• [What is expected]: Filter the listing below, keeping every line that holds "Expand".

• [Exercise data]:
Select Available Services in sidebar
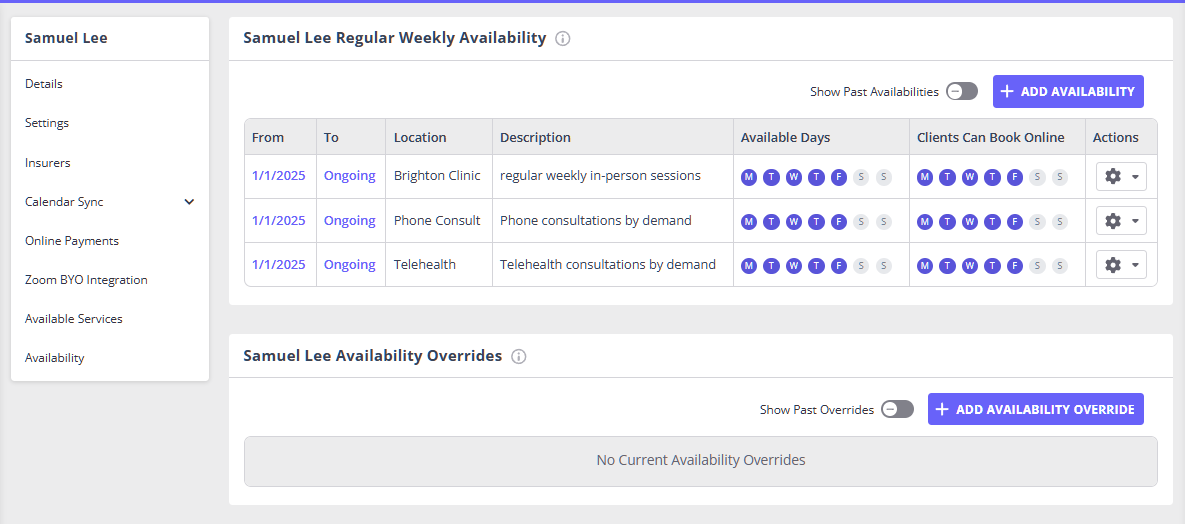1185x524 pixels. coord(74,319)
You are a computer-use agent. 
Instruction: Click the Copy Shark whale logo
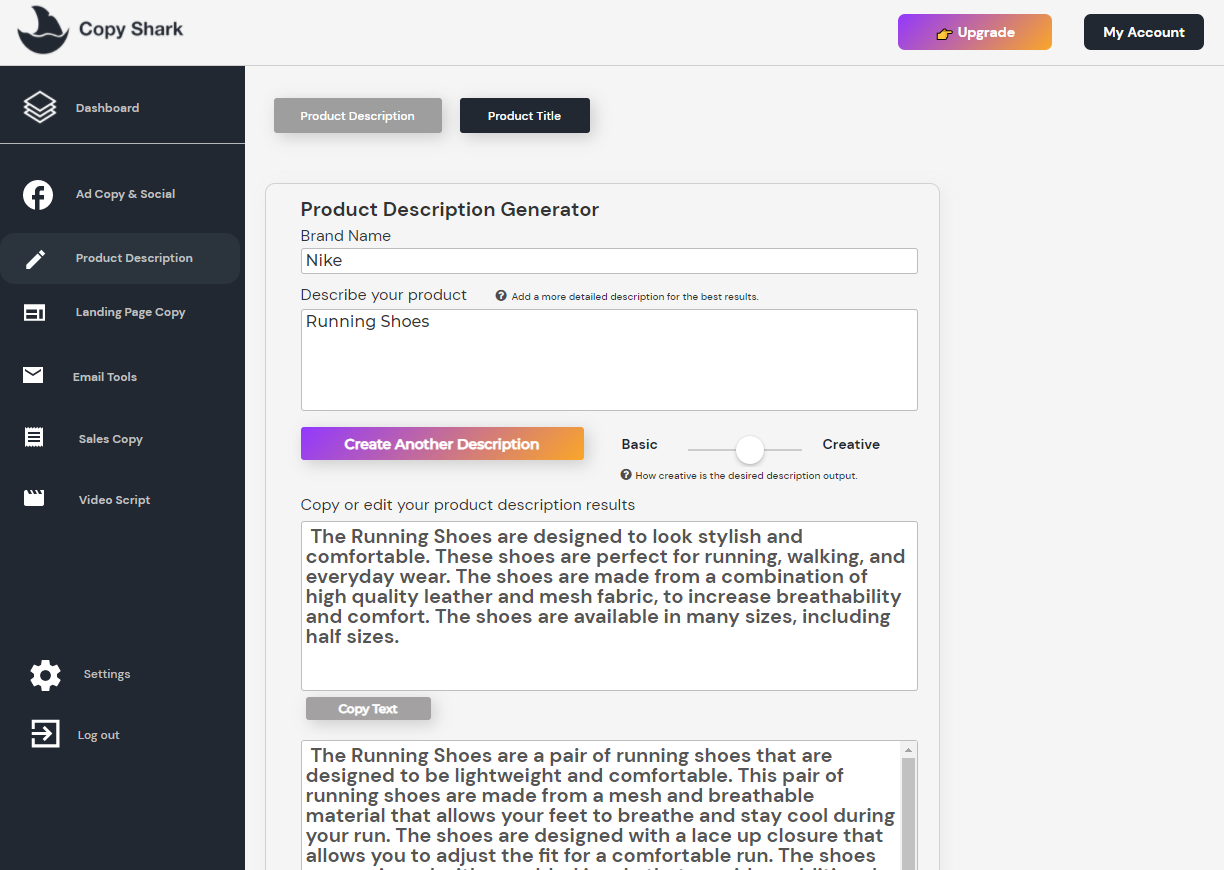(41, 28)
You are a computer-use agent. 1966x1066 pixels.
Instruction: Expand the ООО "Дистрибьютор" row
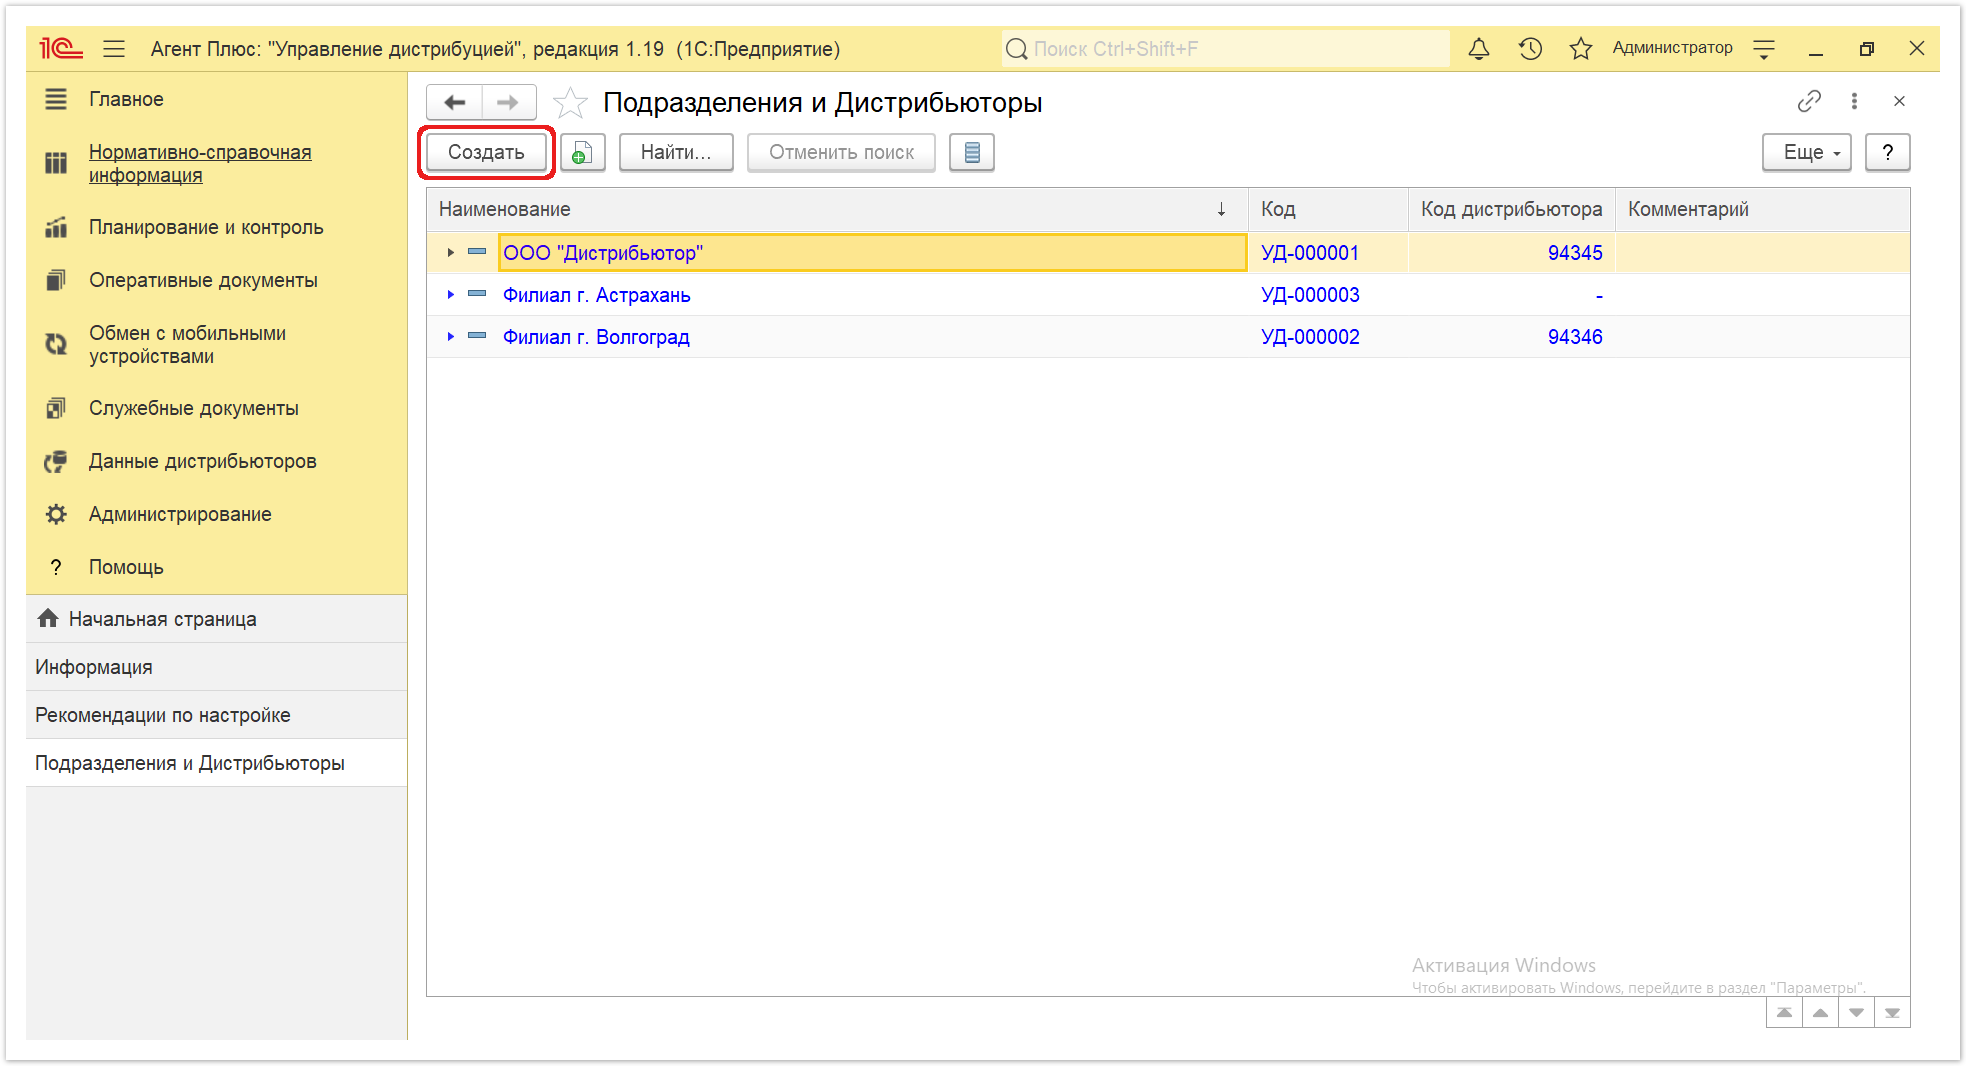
---
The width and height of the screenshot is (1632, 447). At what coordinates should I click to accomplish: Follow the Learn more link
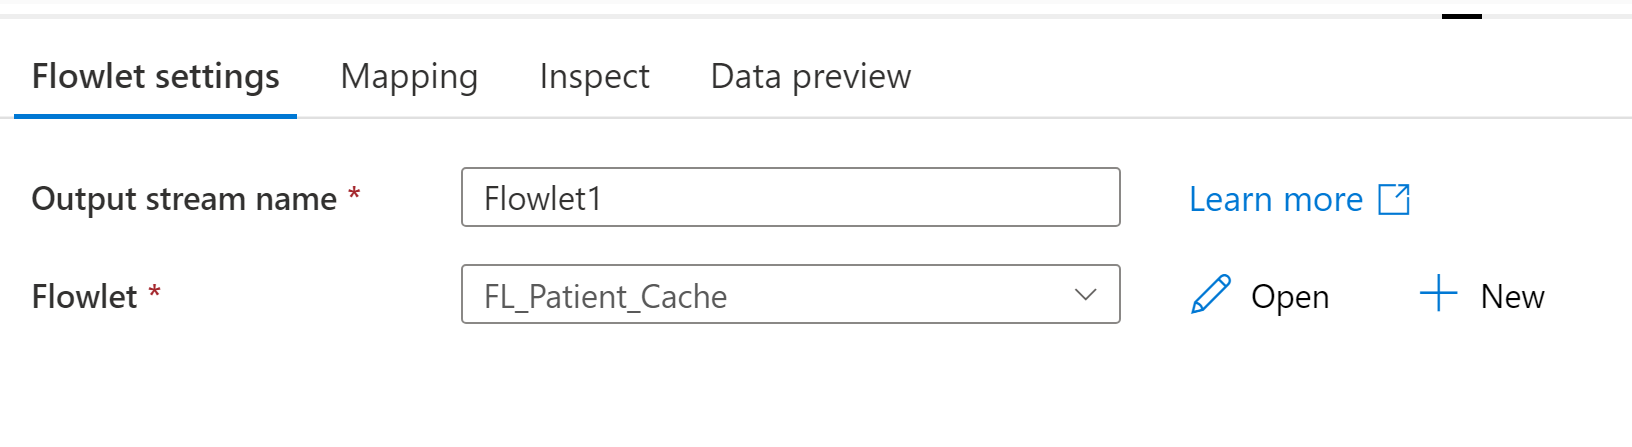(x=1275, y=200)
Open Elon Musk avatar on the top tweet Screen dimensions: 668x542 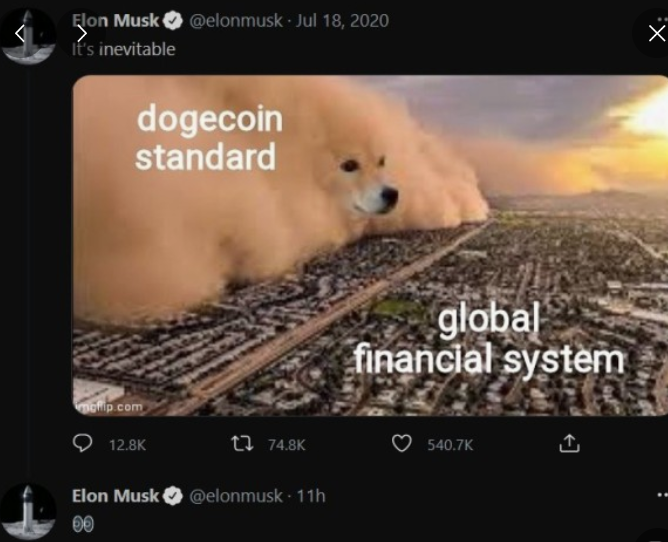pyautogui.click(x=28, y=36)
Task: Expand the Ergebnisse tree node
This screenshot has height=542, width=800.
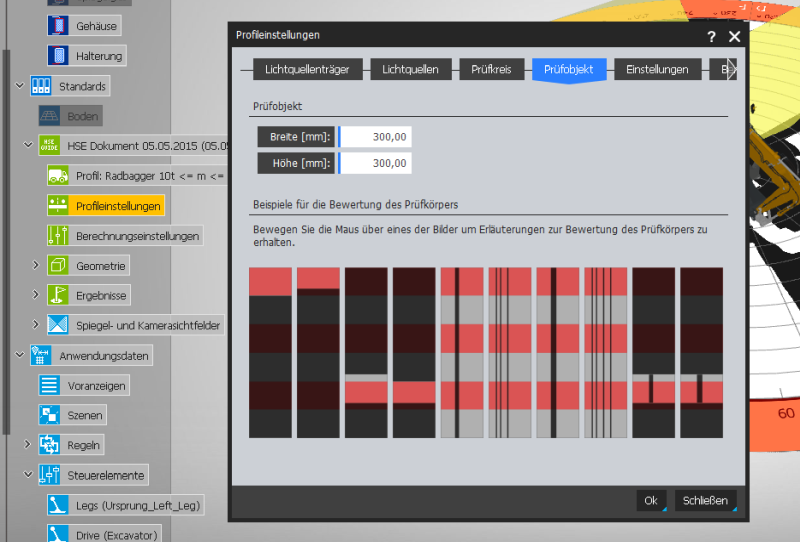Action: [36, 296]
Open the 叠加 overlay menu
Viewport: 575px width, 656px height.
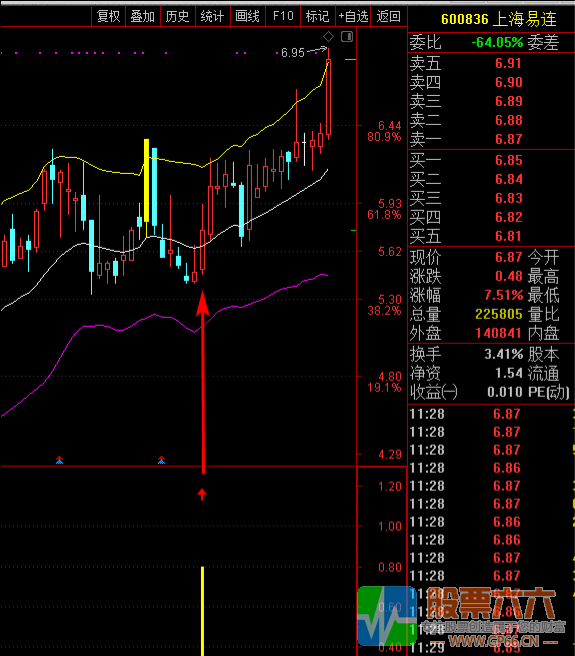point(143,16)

• [Answer for the task]:
Instruction: Expand the ООО "Дистрибьютор" row
Task: Expand the Ergebnisse tree node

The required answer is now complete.